My oldest was weaned very gradually, starting from the time he was about a year old until he was off my breast by 20 months. It was a gentle process that utilized the support of those closest to me. And, while, my son was/is a high needs child, having no other children to care for at the time meant I could focus my energy on assuring his needs were met beyond our nursing relationship.
My youngest son has different needs. In many ways, he is less demanding than my oldest. He was never the type of round-the-clock feeder. He also easily adapted to his role as the second child and the divided attention that is part of the deal.
And yet, I still nurse him.
I still nurse him because, I am often exhaused from caring for my two boys, and I want the path of least resistance. If my youngest is tired and cranky, nursing is often the quickest and easiest way to calm him down. And at night, after a long day, if this is what gets him to sleep fastest, that’s what I’m going to do.
I still nurse him because, often it is the only chance we have for real connection. I get caught up in caring for his older brother, writing or doing household chores. I know that no matter how busy I am, those brief moments of breastfeeding are our time to bond.
I still nurse him because, subconsciously there is the understanding he might be my last child. No, I do not wish him to be a baby forever. I am actually a very hands off parent. That doesn’t mean, I can’t acknowledge the difficulty of ending one of the most powerful relationships a mother can have with her child.

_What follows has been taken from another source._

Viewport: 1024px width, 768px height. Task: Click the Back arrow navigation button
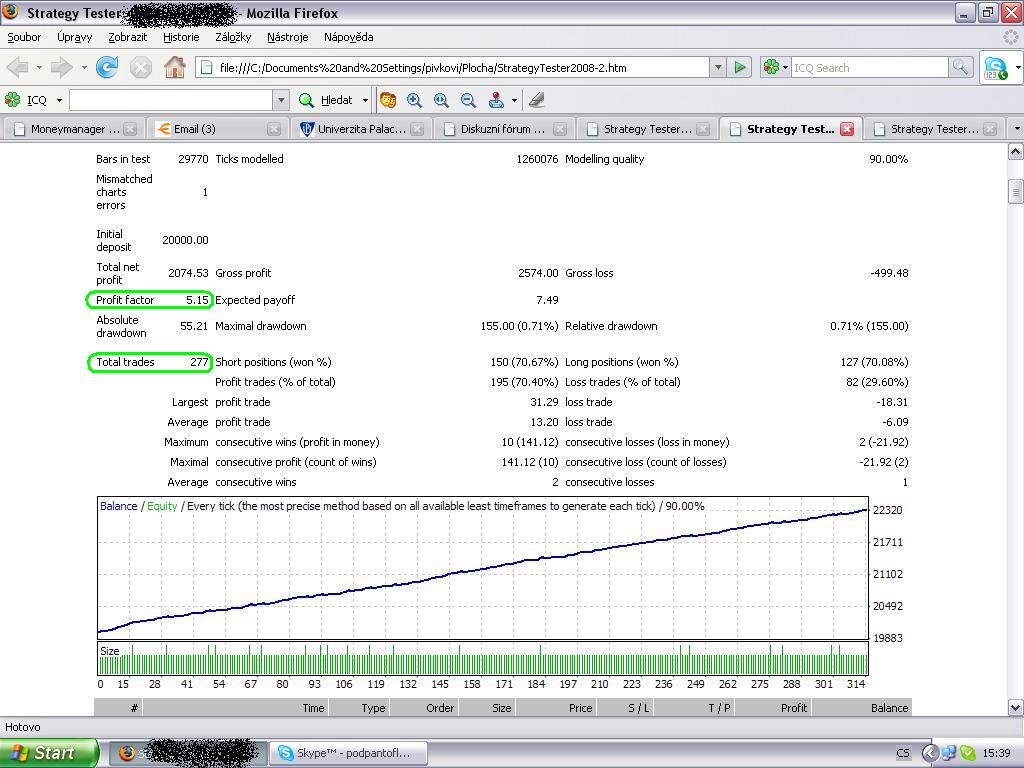[17, 68]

As with my oldest, my plan was to breastfeed my youngest for one year, and just see how it goes beyond that point. Twenty months proved to be the right amount of time for my firstborn. This will not hold true for my youngest. Maybe he will wean at twenty-one months, or twenty-four or beyond. I may get fed up and decide to cut him off tomorrow.

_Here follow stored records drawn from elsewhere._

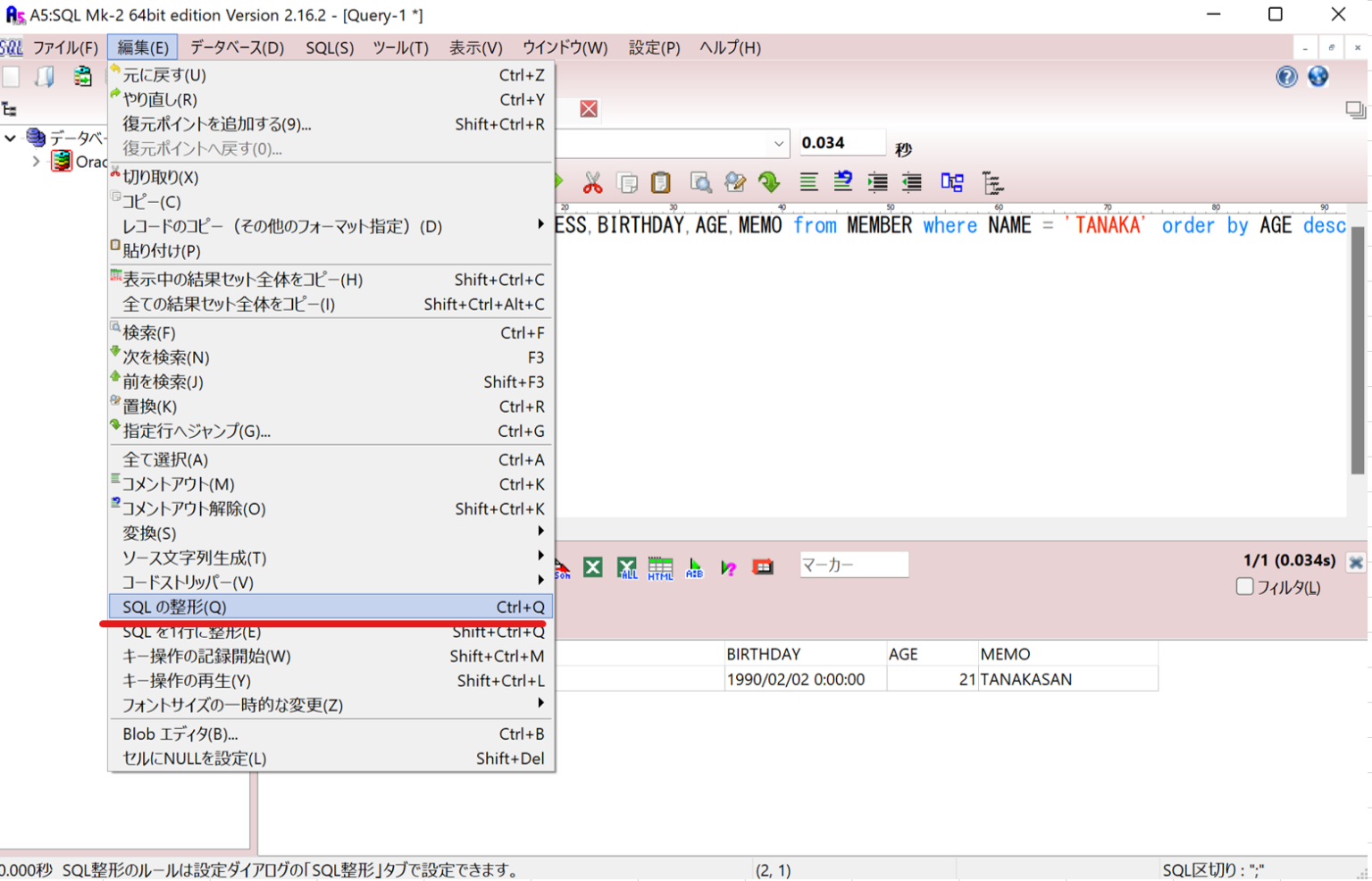
Task: Export results with the Excel icon
Action: 592,567
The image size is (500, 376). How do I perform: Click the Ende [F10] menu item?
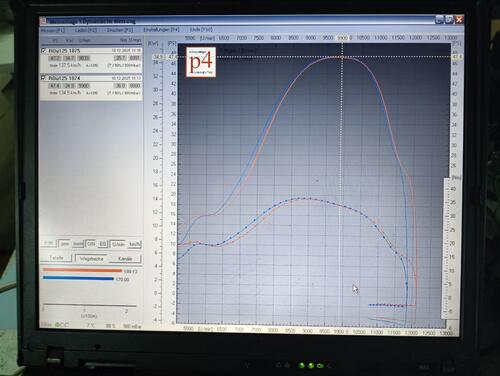pos(201,30)
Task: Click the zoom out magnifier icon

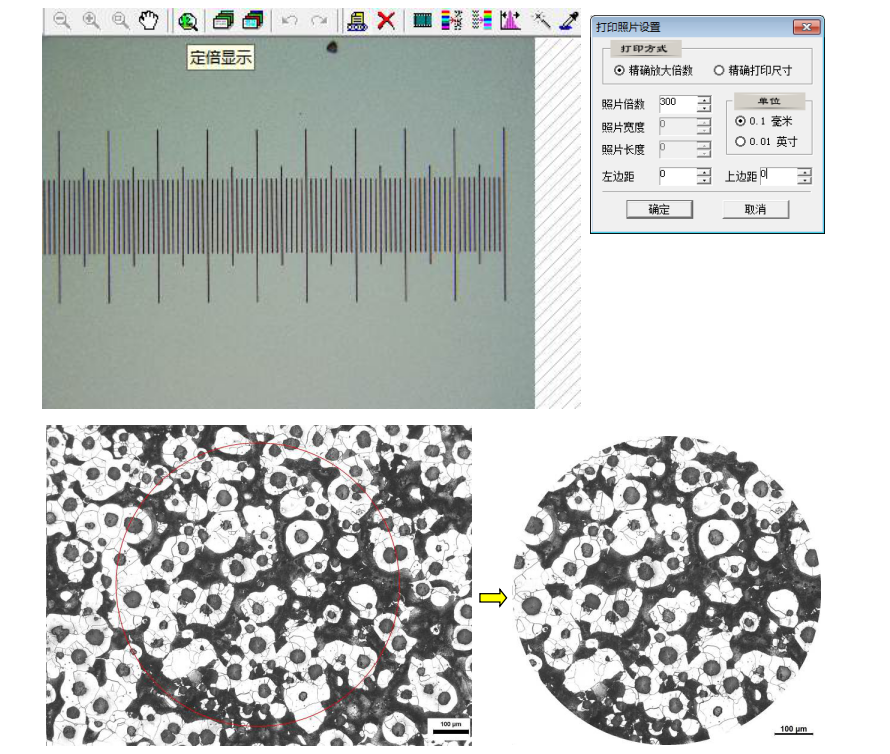Action: [x=62, y=19]
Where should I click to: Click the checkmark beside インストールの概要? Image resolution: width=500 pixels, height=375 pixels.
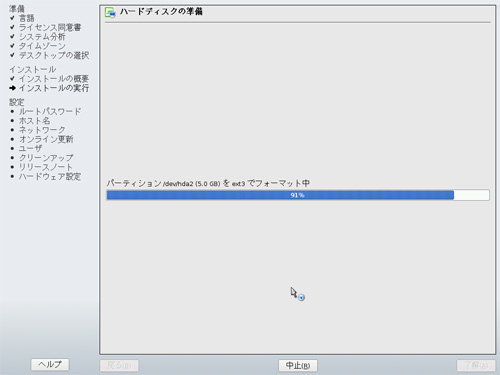pyautogui.click(x=12, y=78)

Until then, I will endure the acrobatics, nursing negotiations, random marathon sessions and everything else that comes with breastfeeding a toddler. I will continue to seek support from my family to help me ease my child toward independence.
And when the time comes for us to end our breastfeeding relationship, I know it will be what’s best for our family.
Our little one is almost 3 and we’re still going strong breastfeeding. I figure breastfeeding will stop naturally by weaning or our schedule will get altered by school eventually. I’m leaving it up to our kiddo at this point. I laughed so hard at your “nursing negotiations” as that is exactly what it feels like somedays being a 24/7 breastaurant while juggling all of life’s responsibilities. Would not trade it for anything though!
Wow go you! Glad you found what works for you.
I nursed my first until she was 30 months because it worked for us. She was my only child at the time and it was easy to keep doing what we had been doing for so long. It was our special bonding time for just me and her. People didn’t like it, I was always asked if I’d weaned her yet, or “Are you STILL nursing her?” But she was my child and I did what was right for us. She weaned herself when I was about 3 months pregnant and it was bitter sweet. I miss that connection with her, but now I’m starting a new breastfeeding journey with my 2nd child. As with my first, I will nurse him for as long as he needs it, no matter what others may think.
Thank you for sharing your story. Every nursing relationship is different and I wish you lots of joy as you embark on this journey with your second child.